Want to know how you can make your ranch more profitable? The answer is benchmarking, a powerful tool designed to help ranchers identify key management areas for increasing their ranch profit.
Benchmarking involves comparing your herd’s production and economic factors against those of benchmark herds to identify your ranch business’s strengths and weaknesses. You can then capitalize on the identified strengths while working to remove the weaknesses, one at a time. As each business weakness is removed, total ranch profit tends to go up.
Figure 1 presents the results of my benchmark analysis of a Northern Plains beef cowherd. I compared the performance of a study herd with the 2009 averages of 119 Northern Plains Benchmark (ND FBM) herds. Benchmarks are provided on both a per-cow basis and on per-cwt.-of-calf-produced basis.
The measures where the study herd beat the average of the benchmark herds are the study herd’s business strengths. Those measures where the benchmark herds’ average beat the study herd are its potential weaknesses – the areas that need added management attention.

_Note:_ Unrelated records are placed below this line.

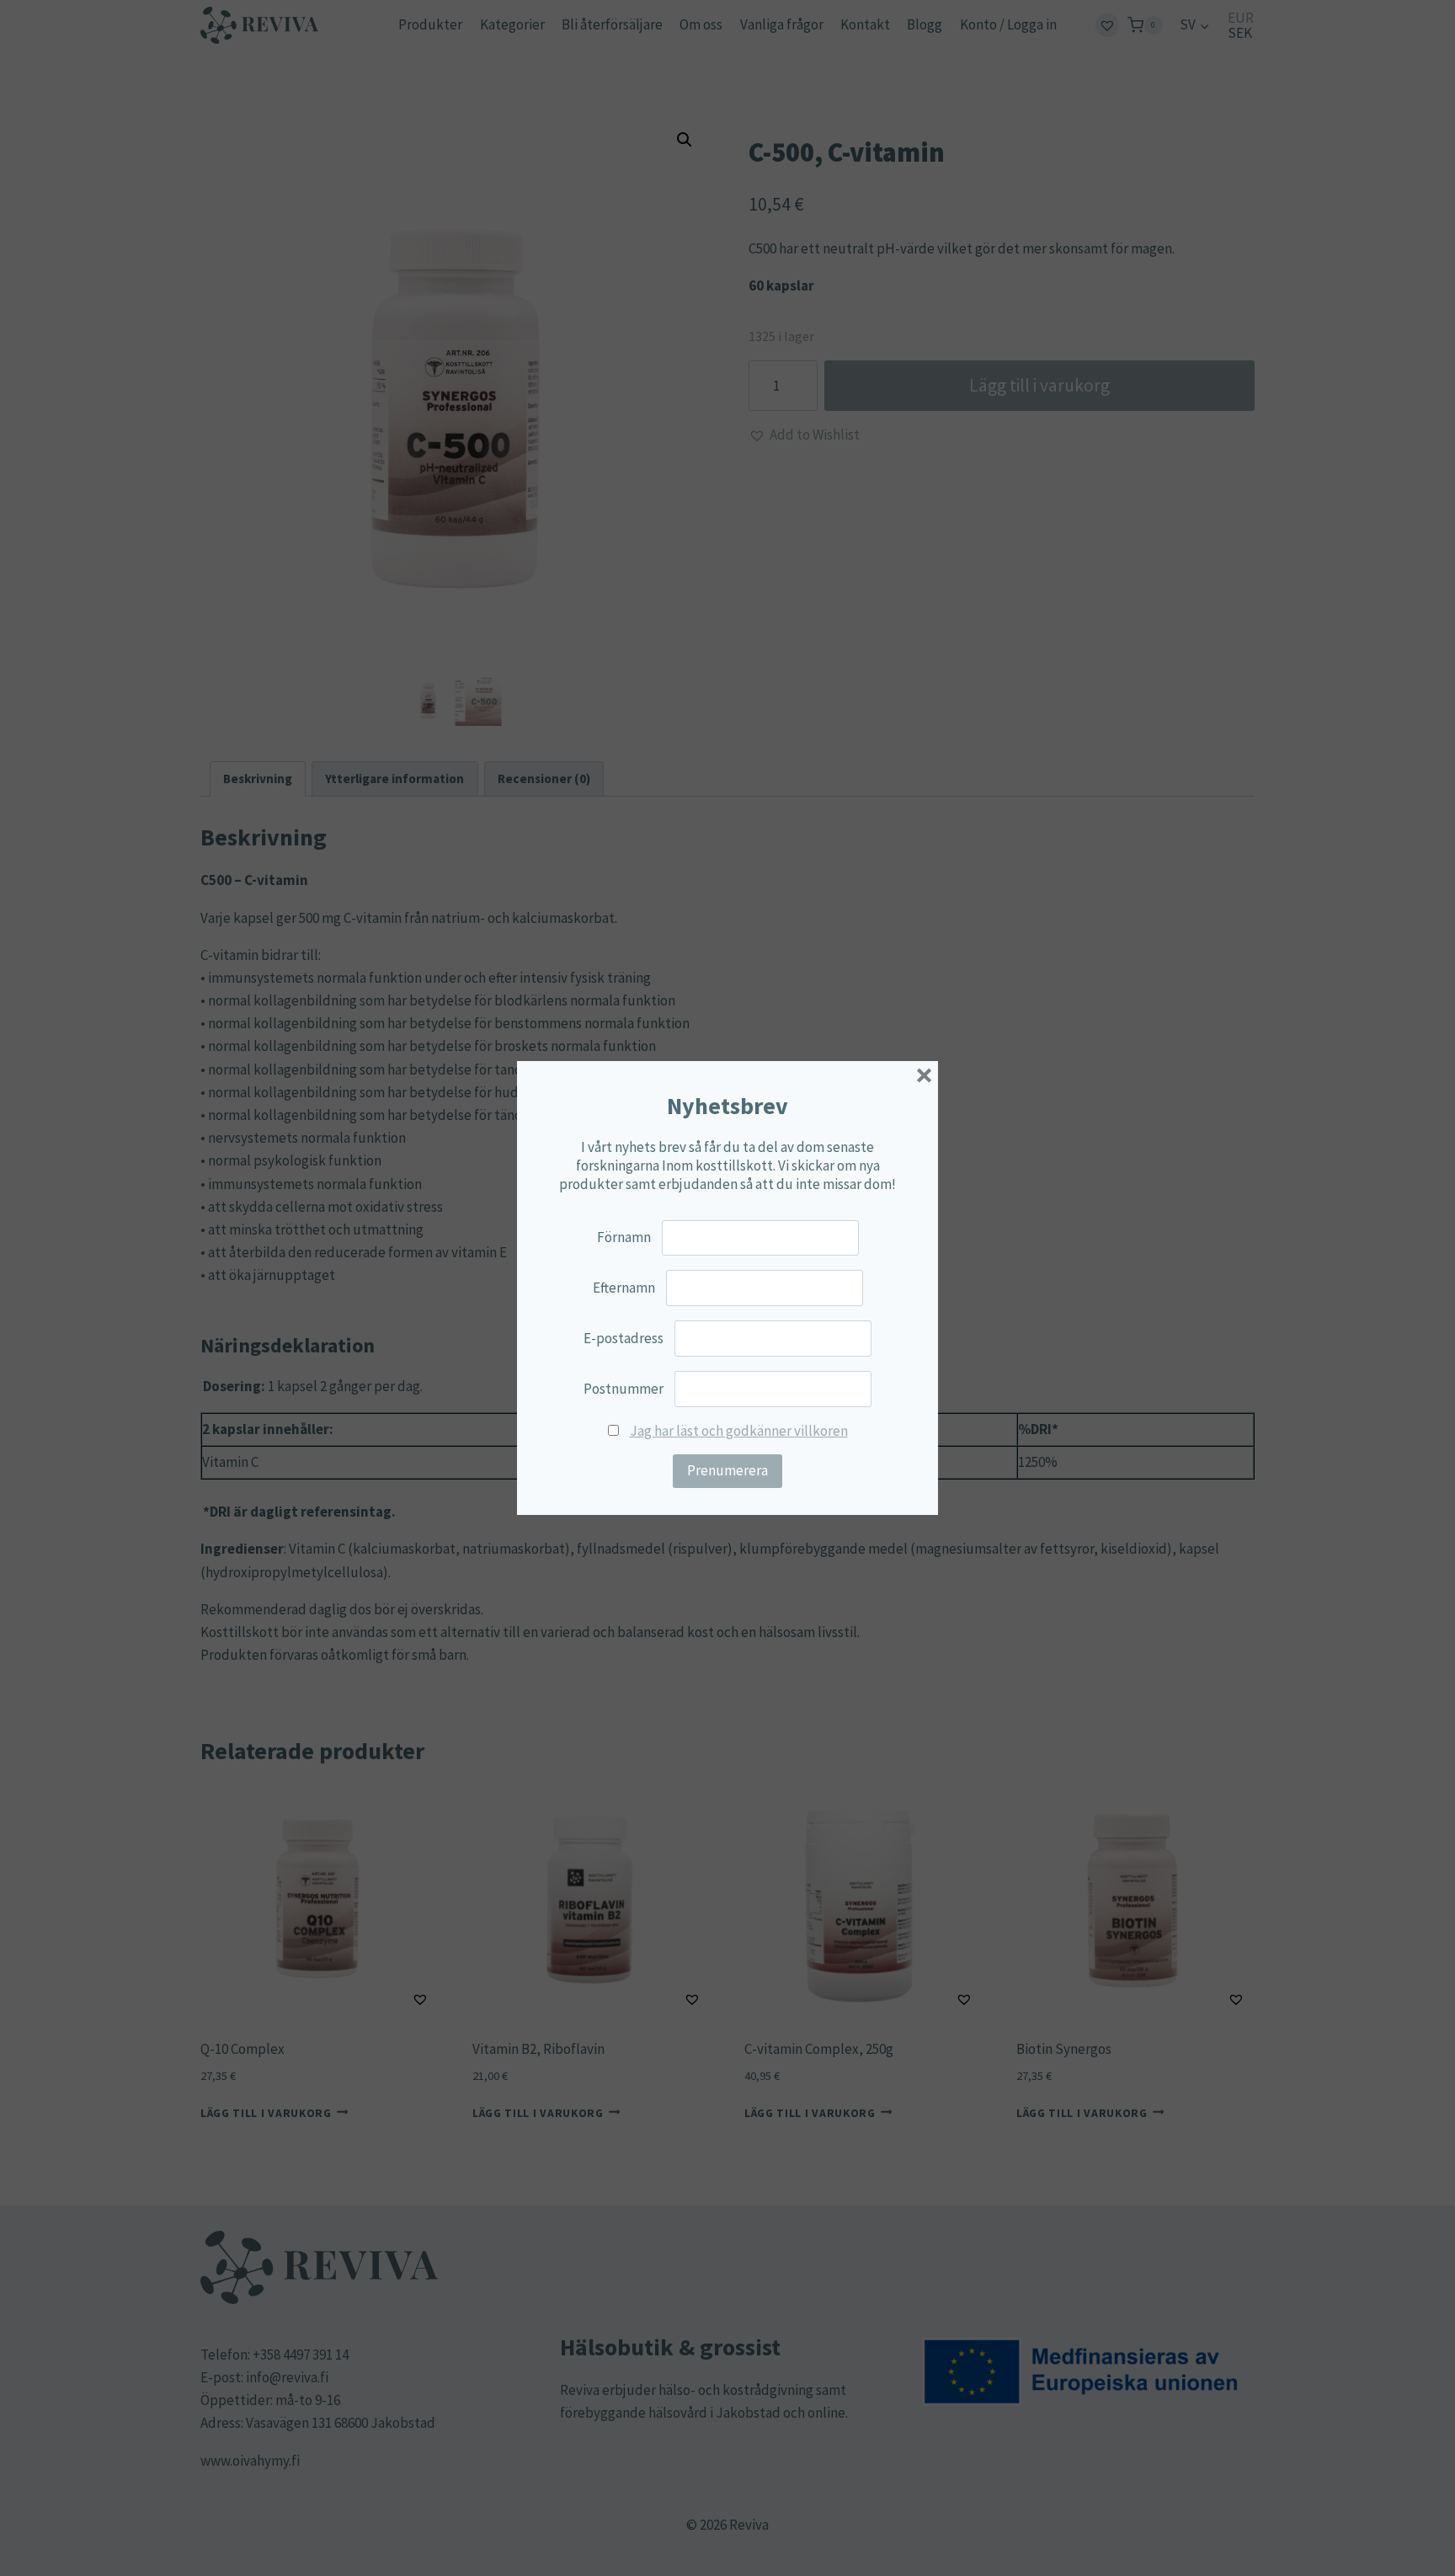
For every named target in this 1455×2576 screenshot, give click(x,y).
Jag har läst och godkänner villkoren (739, 1430)
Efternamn (624, 1287)
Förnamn (624, 1237)
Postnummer (624, 1388)
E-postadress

The first review of a benchmark study should focus on identifying the study herd’s business strengths. In the case of the study herd presented in Figure 1, three strengths stand out:
- Total livestock costs (Figure 2) matched the economic efficiency of the benchmark herds.
- Total overhead costs (Figure 3) almost met the economic efficiency of the benchmark herds.
- Replacement cost (females and bulls) (line 32 in Figure 1) beat the economic efficiency of the benchmark herds.
These three business strengths need to be capitalized on in future years.
The second review of a benchmark study herd’s data should focus on identifying possible weaknesses.
For example, in Figure 1, gross income averaged $628/cow for the benchmark herds and $575/cow for the study herd – a $53/cow deficit for the study herd.
Meanwhile, the study herd racked up total annual costs of $689/cow – $46/cow more than the $643/cow average cost for the benchmark cows. Figure 1 suggests that most of the difference is attributable to winter feed costs.
Economic net returns were -$114/cow for the study herd, and -$15/cow for the benchmark herds – a difference of $99. Thus, the study herd generated $53/cow lower gross income and had $46/cow higher production costs than the benchmark herds. This accounts for the $99/cow difference in net income.
My research over the years suggests that a powerful measure of economic efficiency is unit cost of producing a cwt. of calf (UCOP). UCOP combines physical production, market prices and production costs into one single economic efficiency measure.
In this study, UCOP was $101 for the benchmark herds, and $116 for the study herd. Clearly, this study herd isn’t as economically efficient as the benchmark herds.
Since the foundation of economic efficiency is based on production efficiency, let’s benchmark the production efficiency of this study herd (Figure 4).
- The first key production measure in Figure 4 is line 6 – weaning percentage of females exposed. It’s calculated at 85.3% for the study herd and 88.6% for the benchmark herds.
- The second key production measure is line 10 – pounds weaned per female exposed. It’s calculated at 468 lbs. for the study herd and 504 lbs. for the benchmark herds.
In both cases, the calculated numbers suggest that the production efficiency of the study herd lags that of the benchmark herds. In fact, a detailed study of Figure 4 suggests two possible production weaknesses for this study herd.
- The 13% calf death loss for the study herd helps explain the lower pounds weaned per female exposed. That, in turn, helps explain the lower gross income per cow. In actuality, one particular winter storm accounted for most of the calf death loss. It’s still a business weakness, but there’s little that can be done about it.
- The second production weakness is the higher tons of hay equivalent fed/cow, which helps explain the higher production costs (Figure 5). Since feed cost/cow is the single, highest-cost production item (UCOP column in Figure 1), this ranch manager should focus his first year’s management attention on his winter-feeding program.
The data on winter forage fed is presented in Figure 5. I converted the total dry matter consumed from all forages to tons of hay equivalent (based on 10% moisture). The benchmark herds consumed 3.37 tons/cow of hay equivalents, while the study herd consumed 4.15 tons.
The key question is why the benchmark herd managers can feed less per cow than the study herd manager? Is the difference due to the ration quality, a matter of cow size, or some other factor?
Benchmarking only identifies the business weaknesses; it is management’s role to determine how to eliminate the weakness. But I would recommend that this study herd manager begin by utilizing the services of a nutritionist to explore the advantages of feed testing, ration balancing and least-cost ration formulation during the winter-feeding program.
An annual benchmarking analysis is a key management action for increasing your beef cow profits over the next few years. Try it! It’s really not that hard.